Labour’s expenses problems: Let’s be clear – the Labour Party has a less than ideal record when it comes to expenses. Although some of the more memorable claims – moat cleaning and duck houses – were Tory MPs, the parliamentarians who were found to be most at fault, and served time in prison as a result, were Labour members. That’s all too easy a counterattack for the PM, which Miliband has thus far denied him.

He’s been burned before: Perhaps most crucially though, is that Miliband has been burned before. On at least two occasions, Miliband has called for cabinet resignations in the heat of the moment, only for events to move on. When Jeremy Hunt was struggling during the phone hacking scandal, Miliband called for him to go. It seemed like the right decision at the time (and I can’t for the life of me understand how Hunt managed to survive bad press and terrible Commons performances, nevermind getting promoted). But Hunt stayed and Miliband’s resignation call was for naught.

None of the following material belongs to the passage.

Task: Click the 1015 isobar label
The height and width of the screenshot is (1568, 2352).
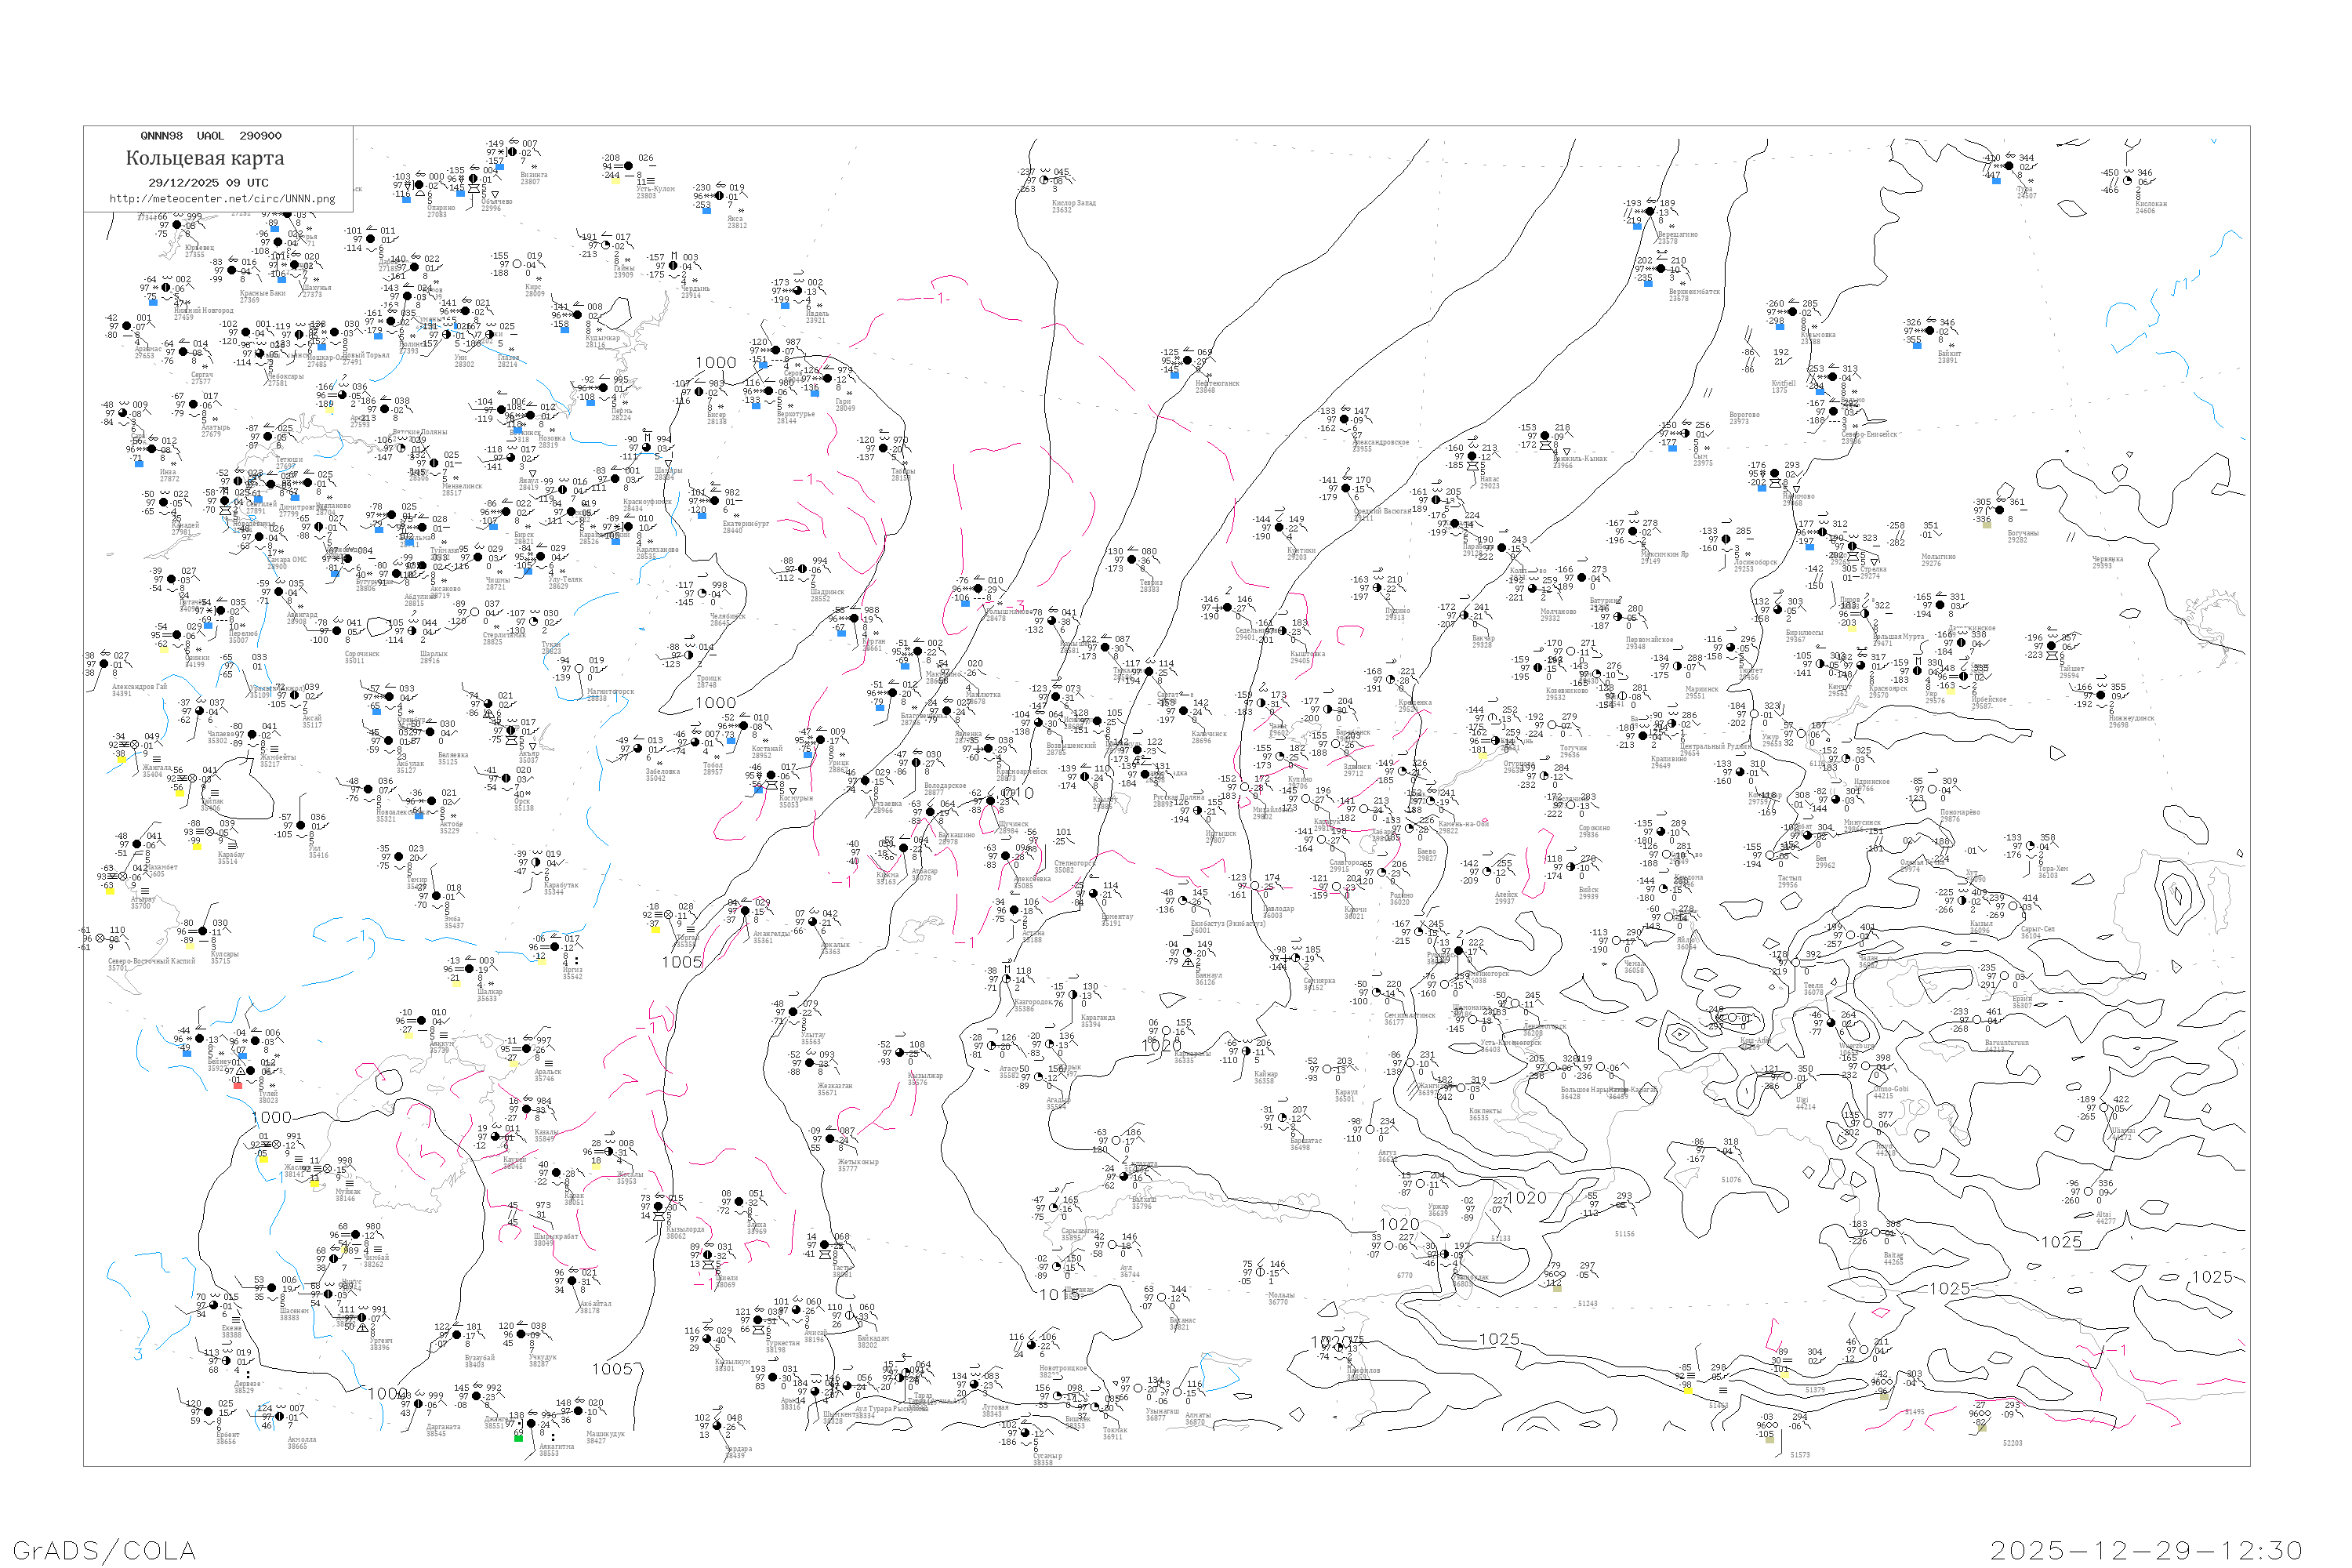Action: click(1059, 1295)
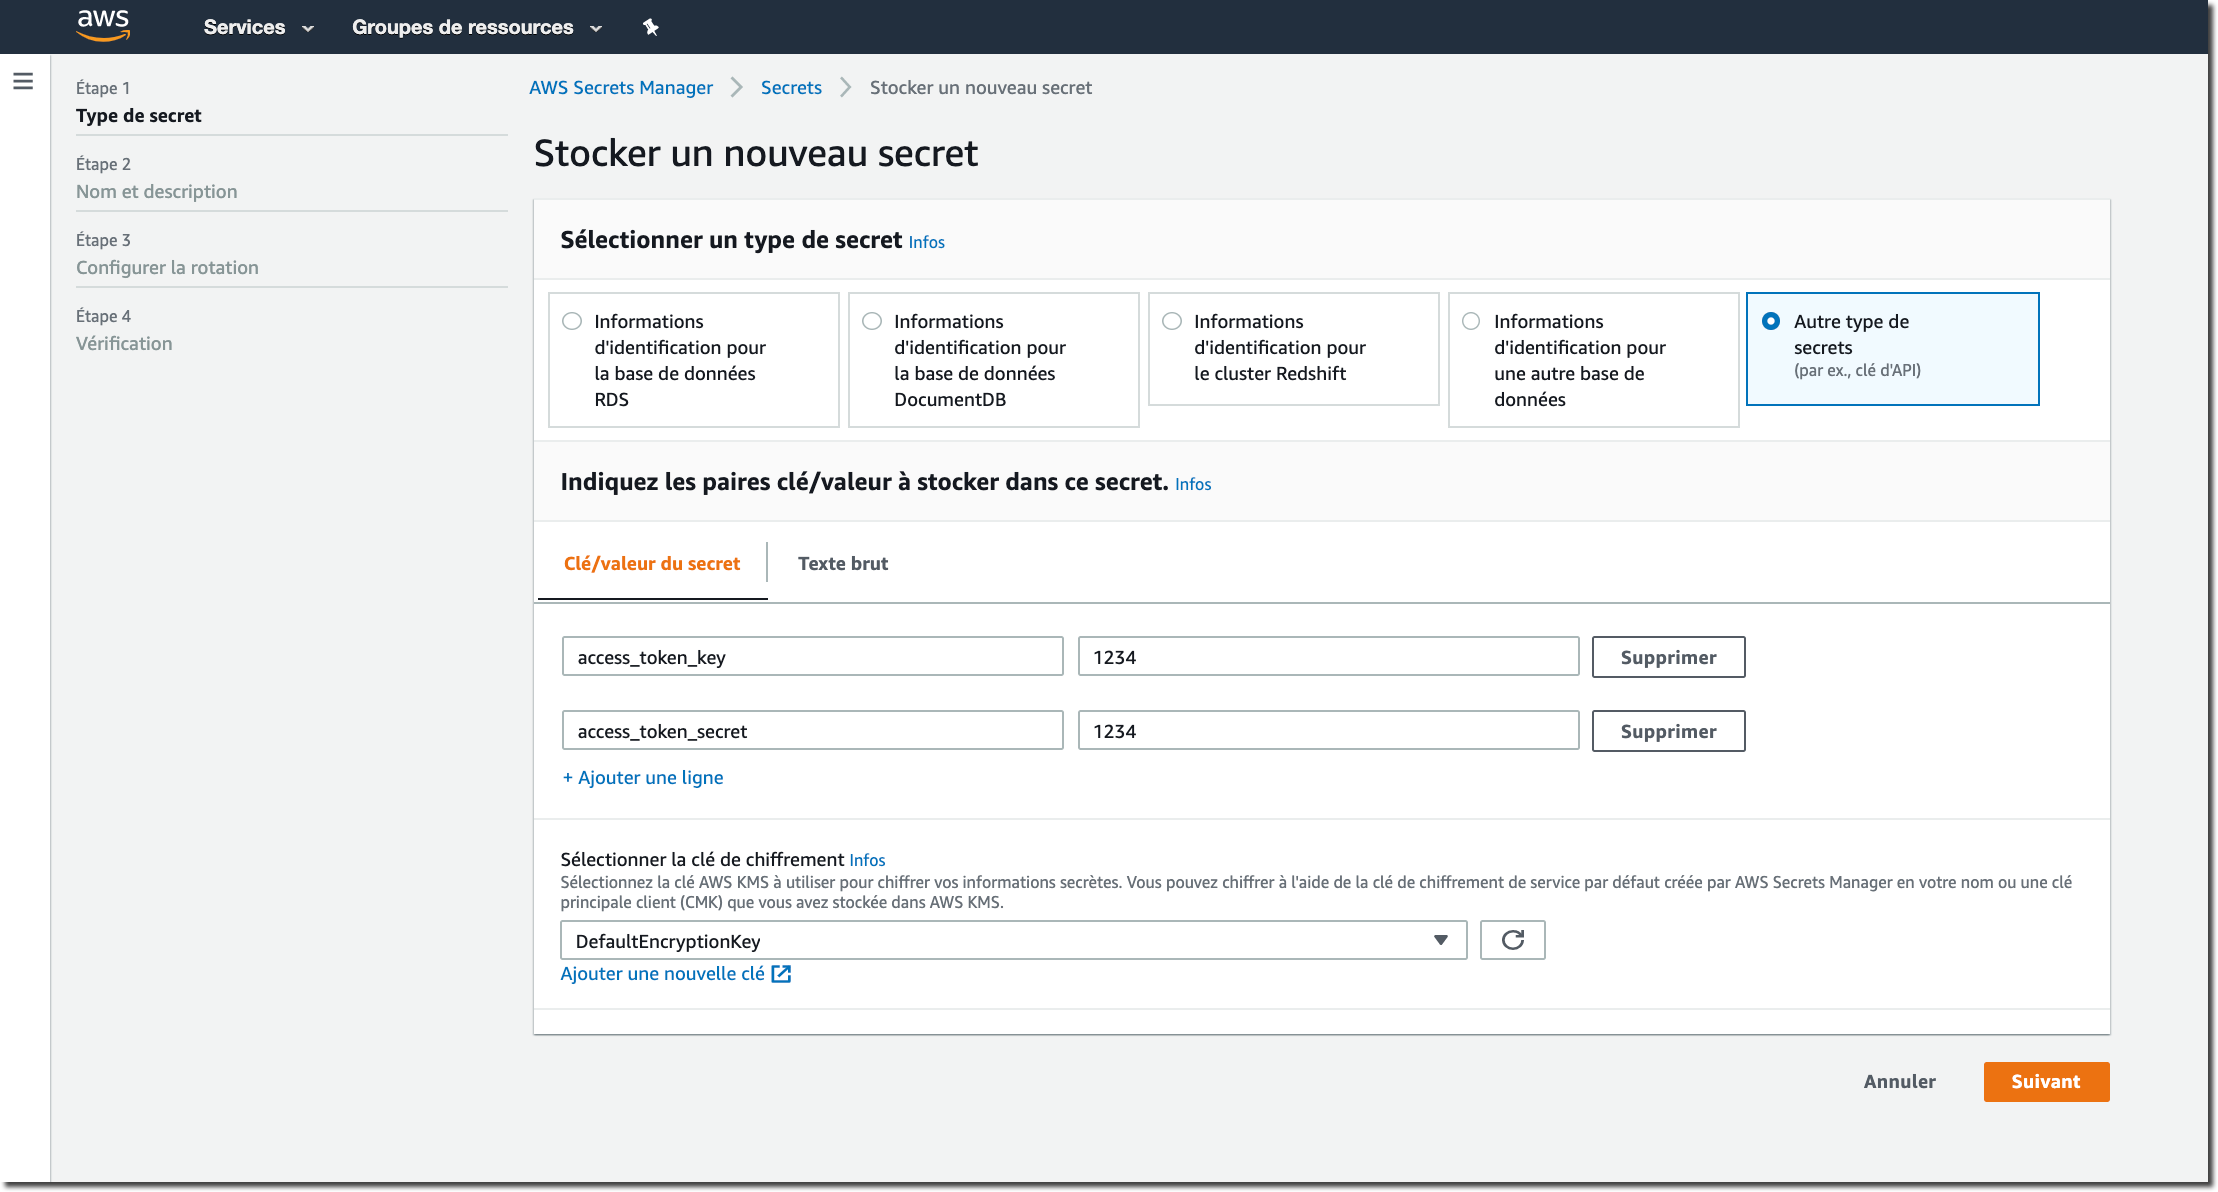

Just as memorable though was Miliband’s call at PMQs back in May 2011 for Ken Clarke to resign over comments he’d made on rape in TV interviews. That morning, Clarke went from studio to studio further embarrassing himself and digging himself further into trouble. But hours after PMQs he seemed safe, and Miliband’s call for a cabinet resignation was written off as the rash act of a relatively new opposition leader. Miliband will have wanted to avoid being similarly caught out again.

Although it might now seem like Miller’s resignation was inevitable now – and Miliband may well be tearing up his PMQs questions today and starting again – there are numerous reasons why he wouldn’t have wanted to go too big on a row that could just as easily have blown over – as Clarke and Hunt would be sure to attest.

That said, today in the chamber at PMQs, he’ll still have plenty of ammunition to use on Cameron. Not least – what on earth took him so long? And why was the media response more important than the initial misdeed? And does he agree with Maria Miller, that MPs should be recalled?